Just do a linear interpolation on $$T \mapsto \sigma(m F(T), T)^2 T$$ where $$\sigma(K, T)$$ is the implied volatility for strike $$K$$ and maturity $$T$$, $$F(T)$$ is the forward for maturity $$T$$, and $$m$$ is the option moneyness.

If there are discrete fixed dividends, then start by working out the resulting affine relationship $$F(T) = a(T) S_0 + b(T).$$ Then, do the linear interpolation on $$T \mapsto \sigma(b(T) + m (F(T) - b(T)), T)^2 T .$$ This will guarantee that there is no arbitrage between volatilities before and after ex-dividend dates.

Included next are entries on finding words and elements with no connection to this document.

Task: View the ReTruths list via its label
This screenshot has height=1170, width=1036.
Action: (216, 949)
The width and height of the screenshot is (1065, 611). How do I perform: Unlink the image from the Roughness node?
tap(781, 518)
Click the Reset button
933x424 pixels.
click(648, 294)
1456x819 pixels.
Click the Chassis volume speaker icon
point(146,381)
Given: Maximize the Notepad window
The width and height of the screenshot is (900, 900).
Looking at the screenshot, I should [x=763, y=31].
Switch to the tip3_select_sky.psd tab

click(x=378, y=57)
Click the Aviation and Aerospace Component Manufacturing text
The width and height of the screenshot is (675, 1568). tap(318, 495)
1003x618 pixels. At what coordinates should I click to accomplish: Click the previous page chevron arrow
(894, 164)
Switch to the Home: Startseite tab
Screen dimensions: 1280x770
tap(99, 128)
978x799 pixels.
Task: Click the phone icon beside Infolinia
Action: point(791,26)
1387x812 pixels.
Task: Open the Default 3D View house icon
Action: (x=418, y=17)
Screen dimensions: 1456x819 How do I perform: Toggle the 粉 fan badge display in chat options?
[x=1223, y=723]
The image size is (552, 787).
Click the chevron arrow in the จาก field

• Is m the forward moneyness $m=K/(Se^{rT})$ ?
– JMC
Dec 21, 2020 at 23:41
• yes, it is the forward moneyness, adjusted for fixed dividends if there are any Dec 23, 2020 at 8:19
• @AntoineConze If I have IVs sampled at constant delta points over a set of maturities, is it valid (no arbitrage) to time interpolate between these (i.e. iso-delta lines)? Or do I strictly have to do this over iso-moneyness lines? In the BS space, delta = N(d1), where N( ) is the normal CDF. Sep 25, 2022 at 0:37

Moneyness is a good criteria for choosing the coordinates, and sure this obtains an arbitrage-free surface in the strike/moneyness dimension. It's questionable if a linear interpolation on the implied accumulated variance is necessarily globally arbitrage-free. Empirical evidence shows violation of arbitrage properties. I suppose your primary concern is term structure. For this, a better, more intuitive criteria is to choose two points with identical probability of the options---having different maturities---ending up in the money at maturities, as opposed to two points with identical moneyness. Moneyness has poor locality. The said probability is similar, though not identical, to Delta of the option. See the paper Arbitrage-free Asset Class Independent Volatility Surface Interpolation on Probability Space using Normed Call Prices by Pijush Gope and Christian Fries. Interestingly, as the paper shows, this results in a globally arbitrage free volatility surface.